Work order: Only the lines of the data below from the one with "Portada (127, 2405)" through the one with "Chile (453, 43)" are wanted. Repeat them exactly.

Records for the task:

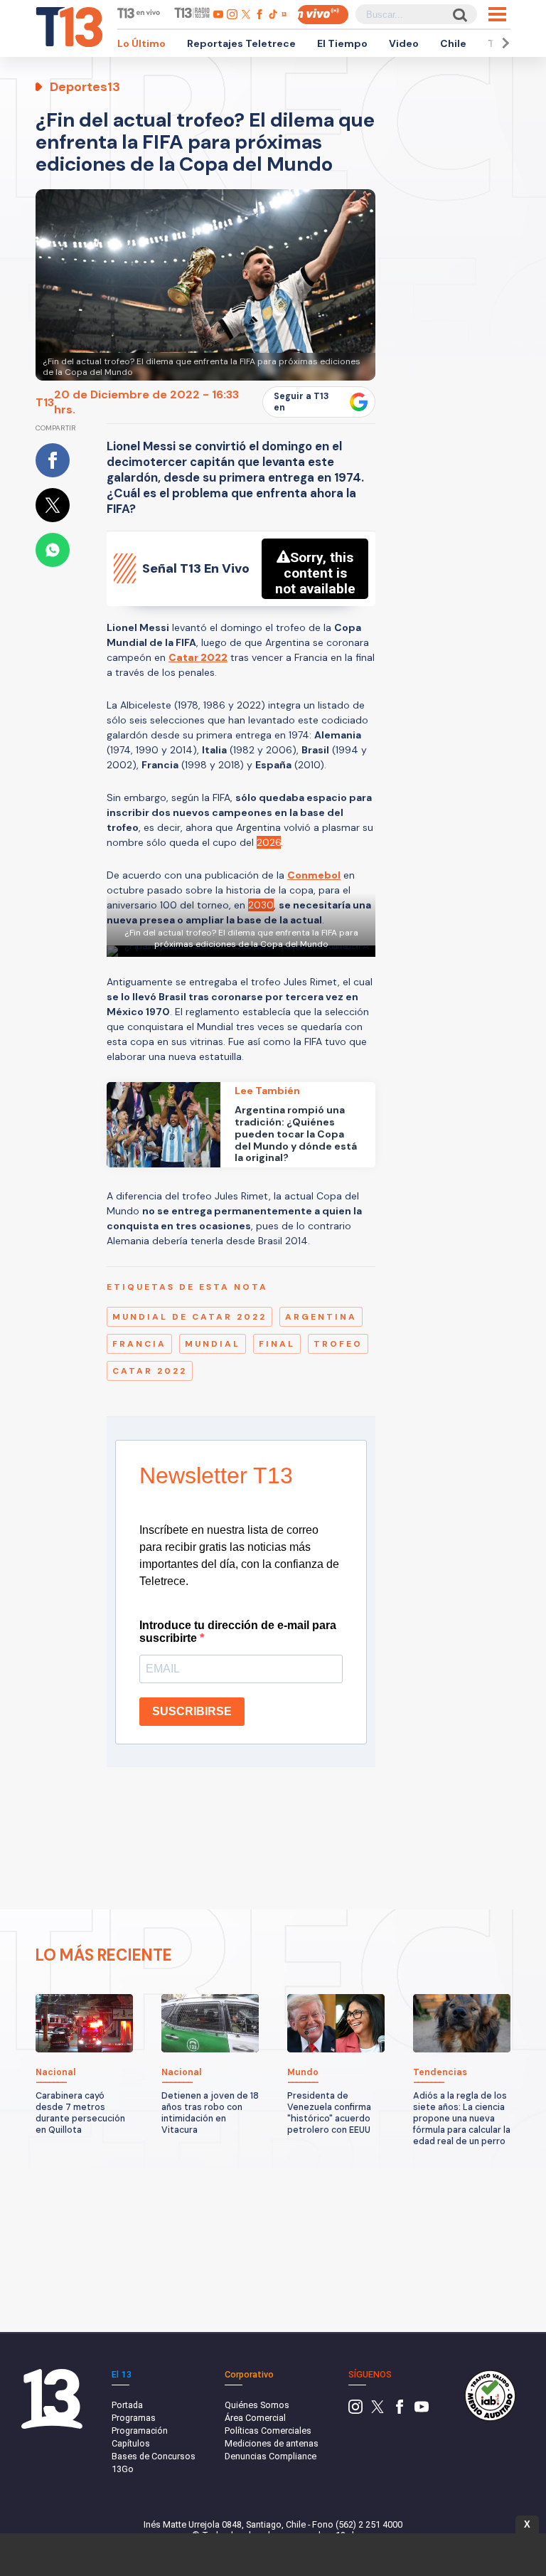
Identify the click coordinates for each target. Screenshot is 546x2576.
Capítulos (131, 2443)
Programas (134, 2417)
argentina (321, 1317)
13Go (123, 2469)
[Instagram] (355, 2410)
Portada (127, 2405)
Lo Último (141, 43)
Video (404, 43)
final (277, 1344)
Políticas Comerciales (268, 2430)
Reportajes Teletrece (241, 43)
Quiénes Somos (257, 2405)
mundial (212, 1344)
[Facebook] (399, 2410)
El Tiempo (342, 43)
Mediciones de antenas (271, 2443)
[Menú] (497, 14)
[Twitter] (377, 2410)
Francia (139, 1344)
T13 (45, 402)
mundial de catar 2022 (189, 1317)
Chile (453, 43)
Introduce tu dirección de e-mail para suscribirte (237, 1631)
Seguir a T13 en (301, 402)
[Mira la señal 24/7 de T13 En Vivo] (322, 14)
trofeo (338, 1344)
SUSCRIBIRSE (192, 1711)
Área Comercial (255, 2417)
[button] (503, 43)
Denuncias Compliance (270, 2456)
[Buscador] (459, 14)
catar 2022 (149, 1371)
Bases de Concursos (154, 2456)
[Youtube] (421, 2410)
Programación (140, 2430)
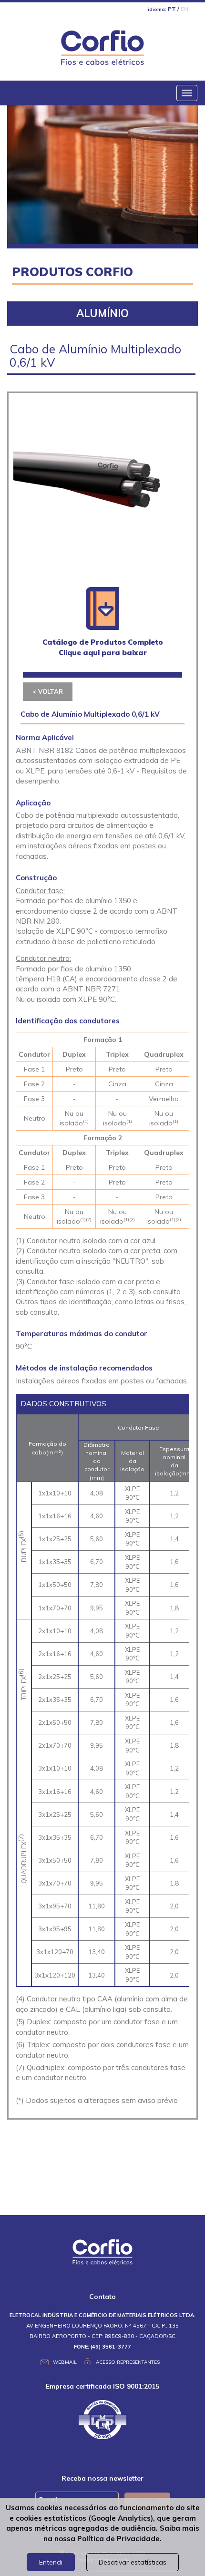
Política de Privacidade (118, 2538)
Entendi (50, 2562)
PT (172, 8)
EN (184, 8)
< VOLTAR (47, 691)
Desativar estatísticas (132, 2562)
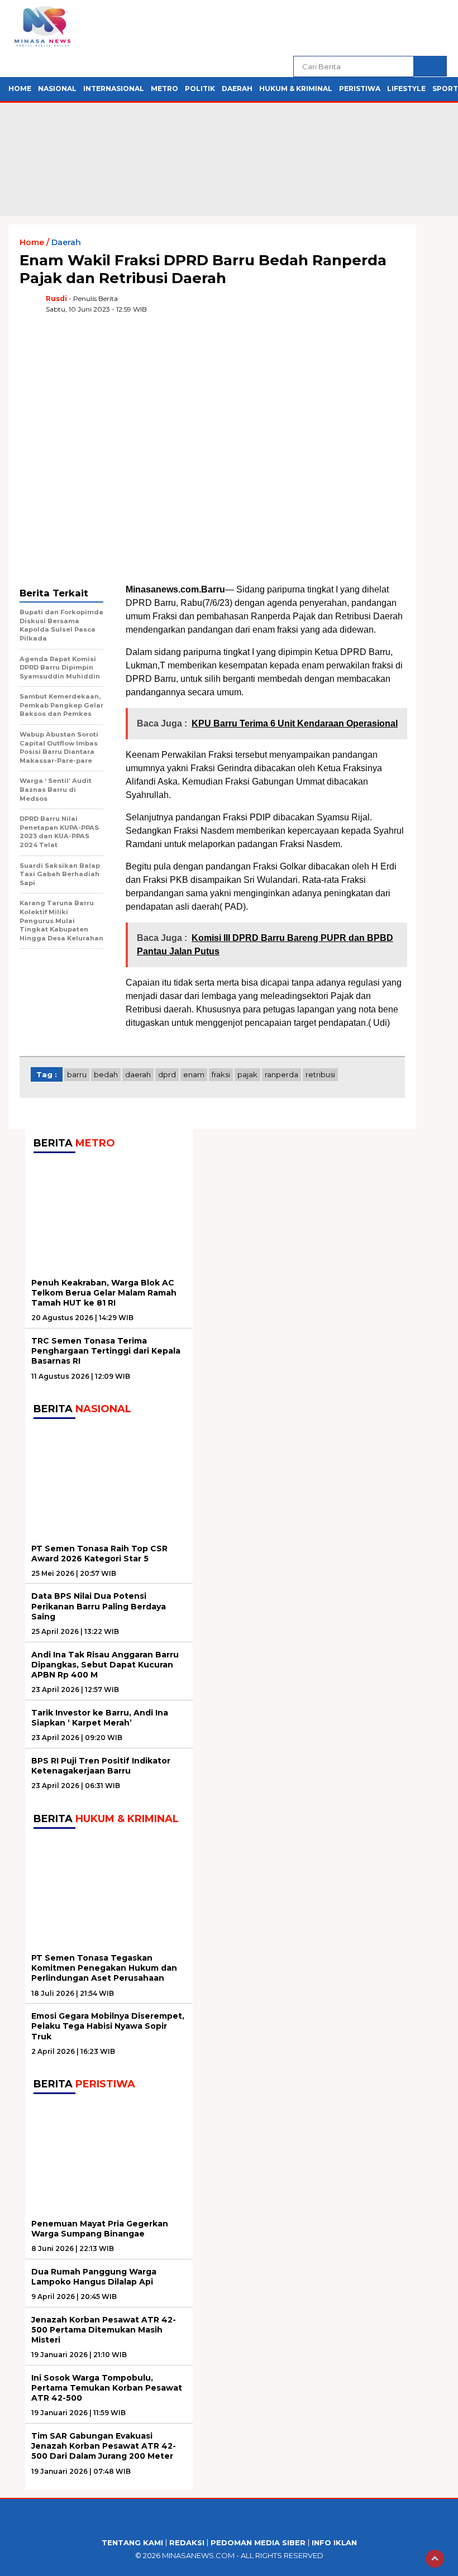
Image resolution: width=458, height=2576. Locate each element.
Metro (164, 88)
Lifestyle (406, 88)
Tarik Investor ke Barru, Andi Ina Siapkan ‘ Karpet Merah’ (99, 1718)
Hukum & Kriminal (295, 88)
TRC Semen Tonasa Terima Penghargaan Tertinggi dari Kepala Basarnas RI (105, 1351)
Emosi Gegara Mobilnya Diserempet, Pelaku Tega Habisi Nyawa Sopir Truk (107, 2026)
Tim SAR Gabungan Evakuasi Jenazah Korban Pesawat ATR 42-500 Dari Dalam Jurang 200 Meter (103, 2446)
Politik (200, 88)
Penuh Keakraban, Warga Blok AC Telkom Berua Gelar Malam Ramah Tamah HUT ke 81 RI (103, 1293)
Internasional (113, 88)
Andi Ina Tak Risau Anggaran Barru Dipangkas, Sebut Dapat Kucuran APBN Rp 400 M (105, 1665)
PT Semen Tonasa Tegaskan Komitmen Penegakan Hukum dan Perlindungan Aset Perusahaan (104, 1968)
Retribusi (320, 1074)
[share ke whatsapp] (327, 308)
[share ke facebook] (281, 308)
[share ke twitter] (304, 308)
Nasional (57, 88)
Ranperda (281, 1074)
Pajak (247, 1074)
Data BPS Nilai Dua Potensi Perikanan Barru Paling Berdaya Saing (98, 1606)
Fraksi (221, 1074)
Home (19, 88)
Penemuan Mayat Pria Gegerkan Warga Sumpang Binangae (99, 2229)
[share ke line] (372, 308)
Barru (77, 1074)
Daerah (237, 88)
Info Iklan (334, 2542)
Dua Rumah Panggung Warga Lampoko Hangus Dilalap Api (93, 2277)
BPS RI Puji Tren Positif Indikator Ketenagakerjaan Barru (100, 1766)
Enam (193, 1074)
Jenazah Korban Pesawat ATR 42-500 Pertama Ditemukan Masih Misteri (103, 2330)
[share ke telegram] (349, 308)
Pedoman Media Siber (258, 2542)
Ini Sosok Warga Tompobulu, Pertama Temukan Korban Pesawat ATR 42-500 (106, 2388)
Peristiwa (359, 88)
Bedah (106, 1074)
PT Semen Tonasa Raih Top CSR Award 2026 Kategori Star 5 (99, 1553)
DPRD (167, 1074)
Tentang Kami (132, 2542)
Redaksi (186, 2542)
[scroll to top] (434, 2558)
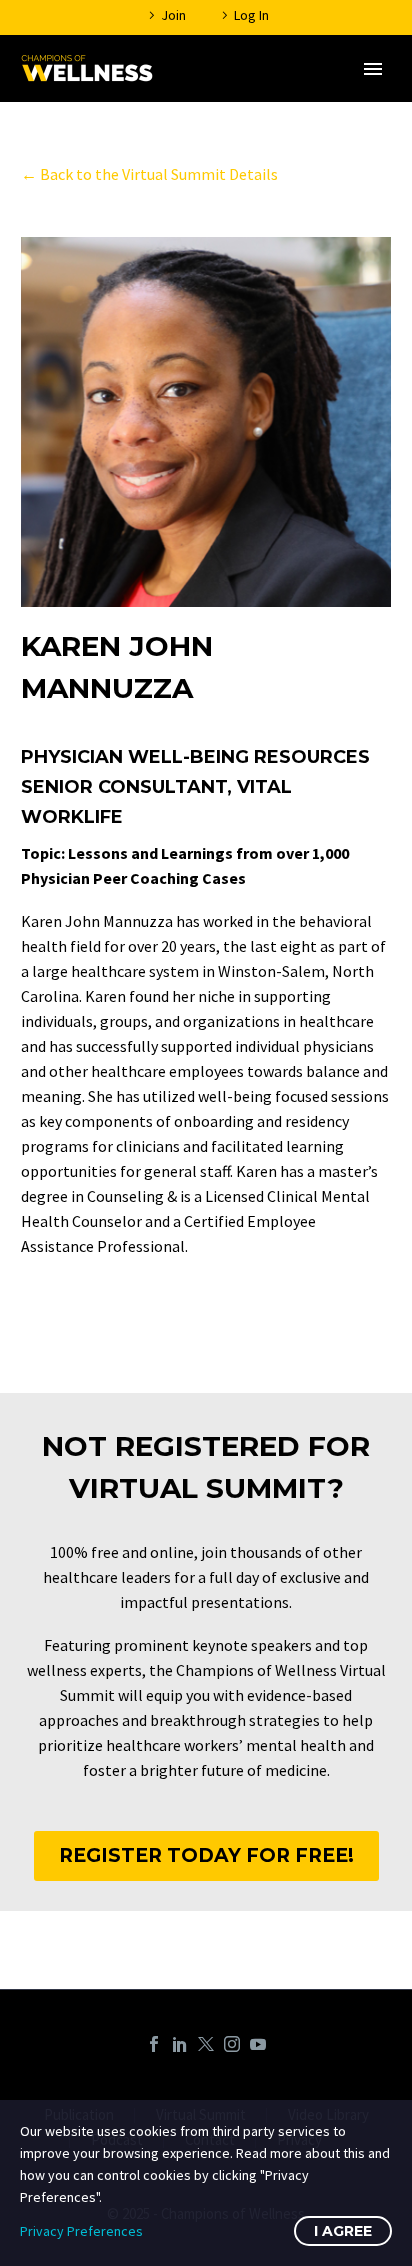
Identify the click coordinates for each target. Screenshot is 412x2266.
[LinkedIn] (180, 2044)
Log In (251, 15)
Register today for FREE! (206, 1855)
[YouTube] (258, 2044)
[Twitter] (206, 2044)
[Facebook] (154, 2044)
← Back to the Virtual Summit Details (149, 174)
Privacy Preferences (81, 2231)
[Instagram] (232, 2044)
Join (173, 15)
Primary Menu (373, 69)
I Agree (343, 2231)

Task result:
Portada (127, 2405)
Lo Último (141, 43)
Video (404, 43)
final (277, 1344)
Políticas Comerciales (268, 2430)
Reportajes Teletrece (241, 43)
Quiénes Somos (257, 2405)
mundial (212, 1344)
[Facebook] (399, 2410)
El Tiempo (342, 43)
Mediciones de antenas (271, 2443)
[Menú] (497, 14)
[Twitter] (377, 2410)
Francia (139, 1344)
T13 (45, 402)
mundial de catar 2022 (189, 1317)
Chile (453, 43)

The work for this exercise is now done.